Do you have moments when you despair of the human species?
“One of the things we’ve proven beyond doubt in the last decade is that telling people the scientific facts doesn’t make them change their behavior. A recent study in the States showed that 70 percent of American citizens don’t think that human beings are the cause of global warming. But still, there’s one story that gives me a bit of hope: when Abraham Lincoln met Harriet Beecher Stowe, the author of ‘Uncle Tom’s Cabin,’ he remarked to her, ‘So you are the little woman who caused this great war.’ Little m?ssages can cause great changes. The past shows us that humanity can radically change in a moment, as happened with the fall of the Soviet Union. There is no reason why it shouldn’t happen with environmentalism. Changes can happen in a second, when the time is right. Our role is to make sure the time will be right.”
Israel’s demographic obsession
“There are 11 million people living in Israel, the West Bank and the Gaza Strip. That number will double within a few decades,” says Prof. Dan Rabinowitz, from the Department of Sociology and Anthropology at Tel Aviv University. “It is not clear how a population of this size can be sustained in an area of 26,000 square kilometers, including the West Bank and Gaza.”

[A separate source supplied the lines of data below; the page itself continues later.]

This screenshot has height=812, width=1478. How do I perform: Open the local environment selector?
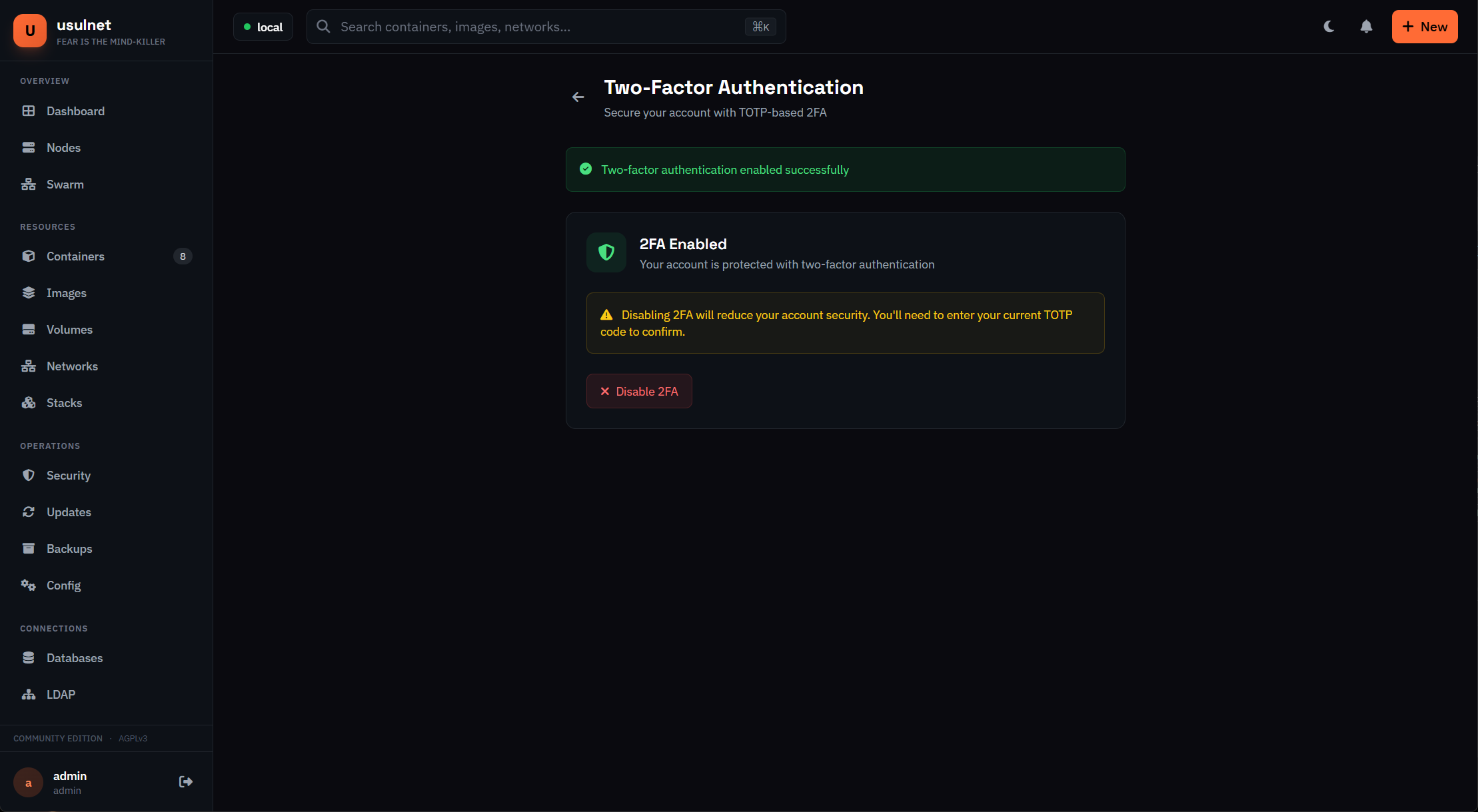(x=263, y=27)
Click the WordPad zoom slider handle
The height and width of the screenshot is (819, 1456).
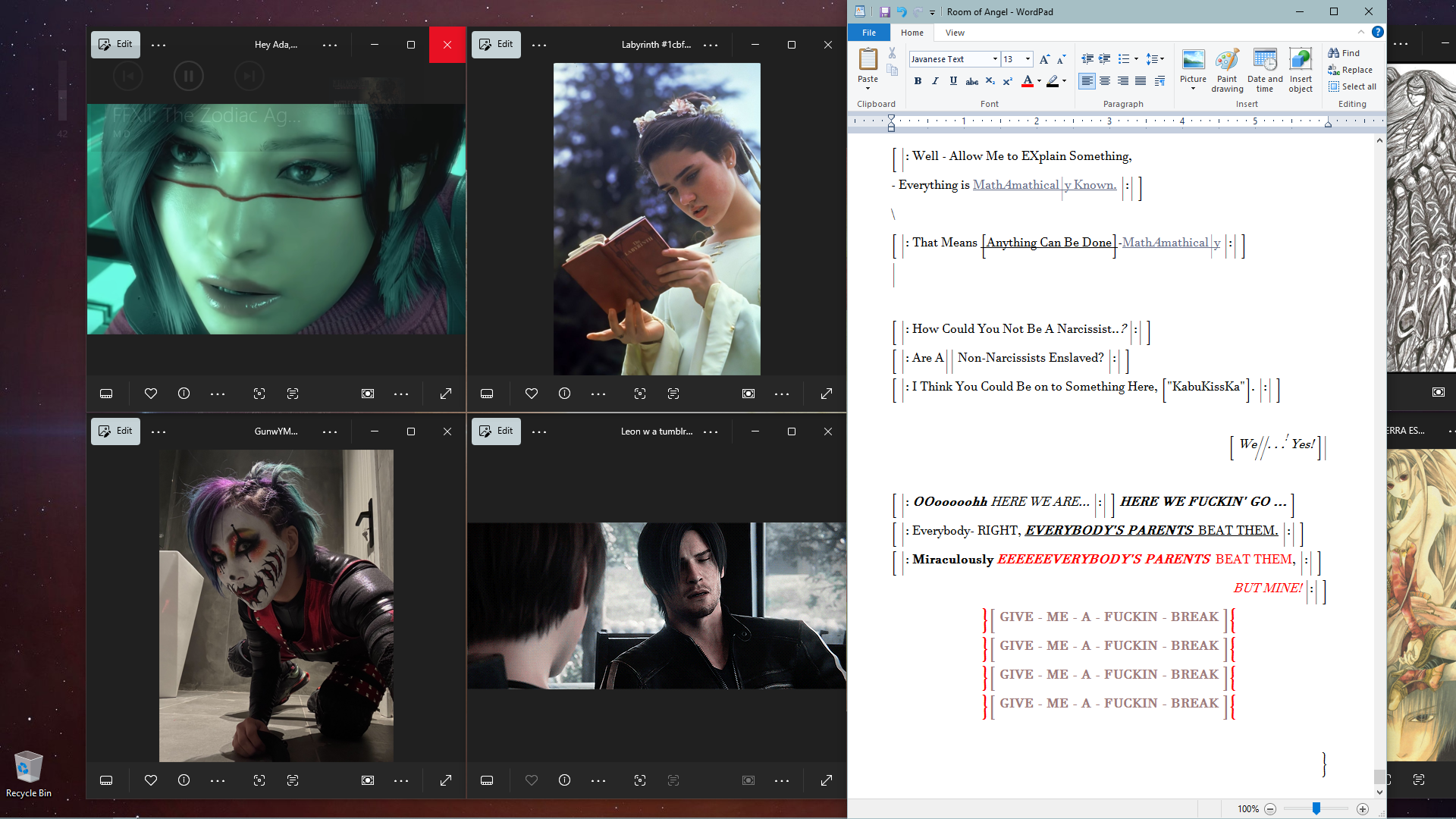1316,809
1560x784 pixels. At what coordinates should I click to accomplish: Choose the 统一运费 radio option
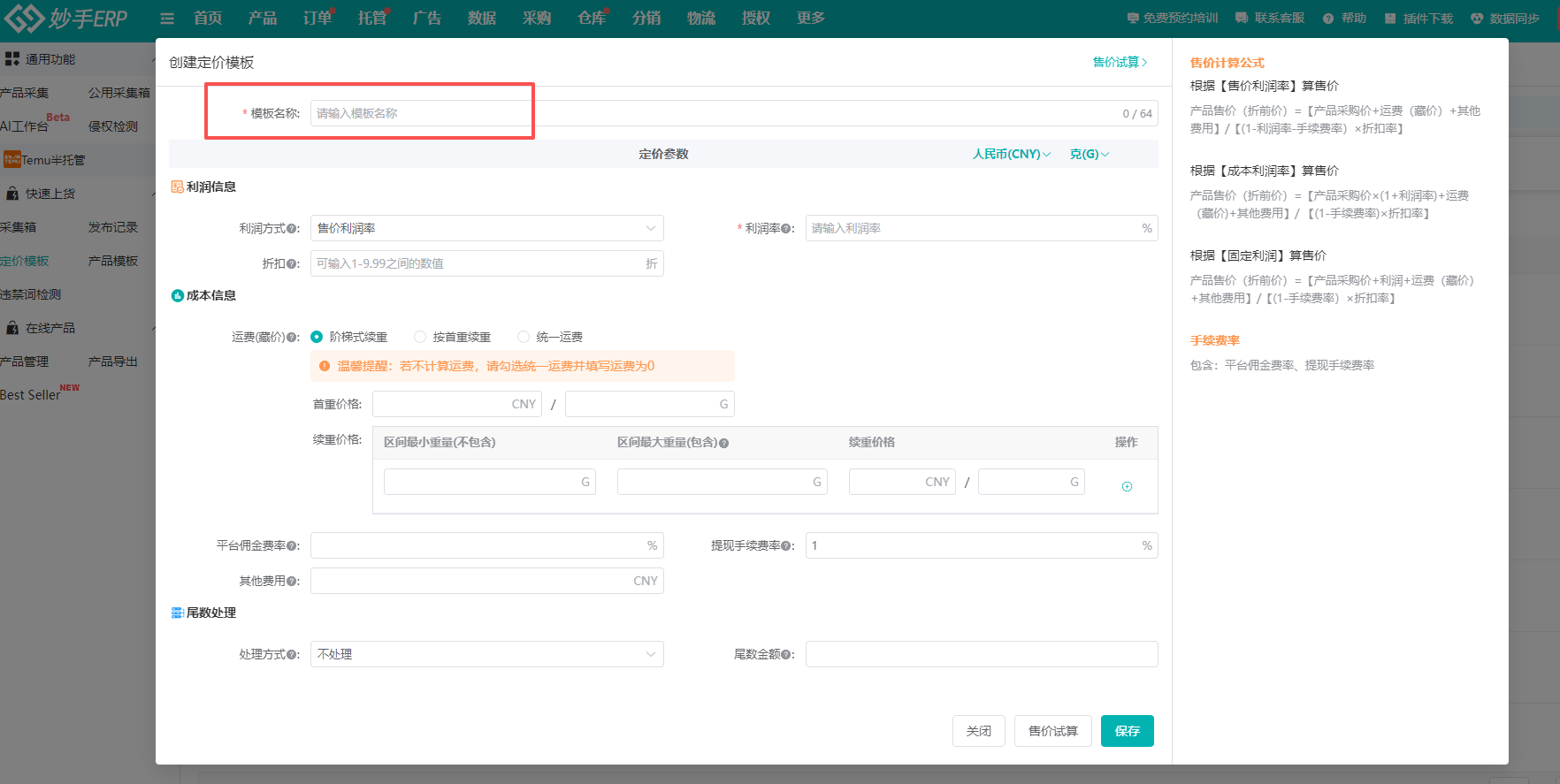[x=524, y=337]
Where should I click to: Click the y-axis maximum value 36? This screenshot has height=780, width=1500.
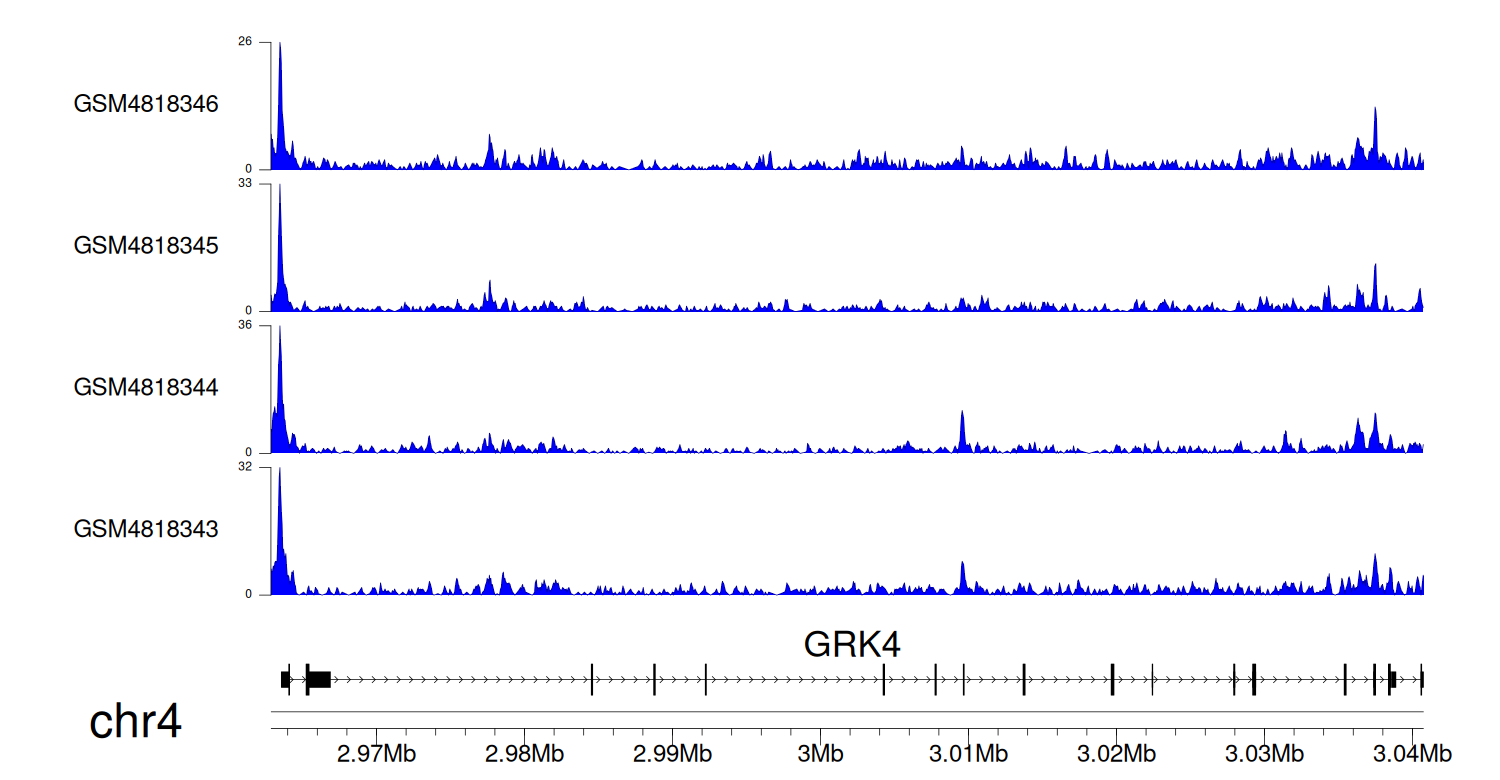244,325
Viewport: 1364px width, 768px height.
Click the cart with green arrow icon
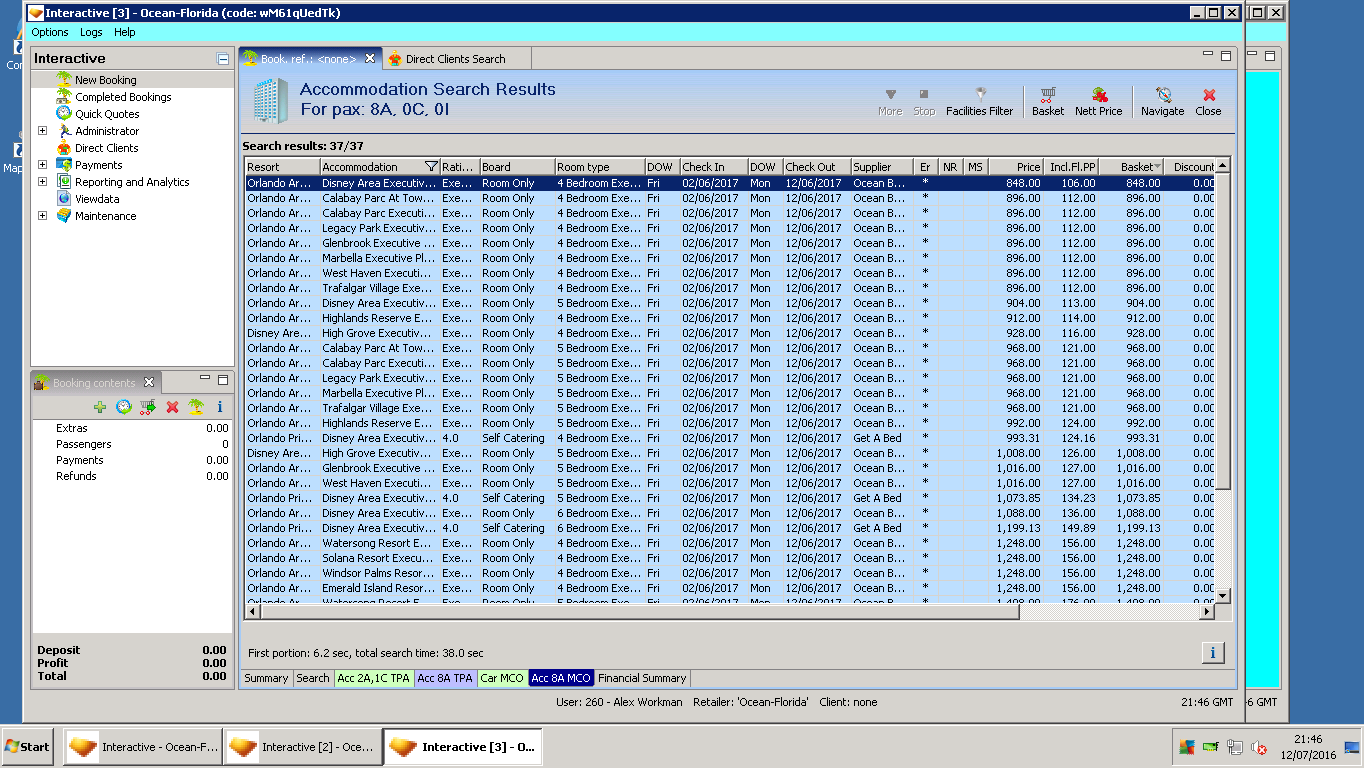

Rabinowitz is one of a number of academics trying to stir a public discussion on the issue of Israeli demographics. In an article (in Hebrew) titled “The Eco-Demographic Crisis,” three scientists from the Department of Environmental Sciences and Energy Research at the Weizmann Institute of Science Prof. Dan Yakir, Dr. Eyal Rotenberg and Tamir Klein write, “The birthrate and rate of immigration [in Israel] derive from a social and political approach by the government which is highly sensitive from the Israeli public’s point of view ... Despite the unavoidable connection between population growth and environmental quality (and the other areas of life, such as education, health and welfare), the demographic issue has become a taboo subject in Israel, with the result that hardly any moral or scientific discussion takes place about the consequences of population growth.”
Rabinowitz adds that Zionism considers itself at the forefront of two numerical struggles: increasing the number of Jews who live in Israel, as a means to counter the Palestinians’ demands, and saving as many Diaspora Jews as possible. “Israel’s immigration policy is guided exclusively by quantitative thinking, which erases any possibility of thinking about the limits of the existing resources. This is accompanied by a culture which aggressively encourages procreation, backed by a hard ideology and supported by technology, a highly developed medical system, and financial and other incentives. The result is the creation of an Israeli sacred cow, an approach that no one argues about, disputes or asks the necessary questions about, not even in academe.”
A recent issue of the Weizmann Institute journal “Ecology and Environment” (in which the article by Yakir, Rotenberg and Klein also appeared) noted that the annual rate of population growth in Israel is 1.8 percent, the highest among developed countries; that between 1970 and 2005, electricity consumption in Israel increased by 768 percent; that from 2000 to 2008, the number of kilometers driven annually by vehicles in the country rose by 30 percent; and that 77 percent of all construction starts from 1998-2007 involved housing with land attached which came at the expense of “green lung” areas.
Rabinowitz: “For a discussion of this kind to take place, the subject must be considered legitimate. In the case of Israel, the perpetual urgency of the Israeli-Palestinian conflict leaves the subject beyond the pale. I would not pretend to argue that the great issues of the regional conflict will be resolved by means of environmental thinking, but it can certainly help.”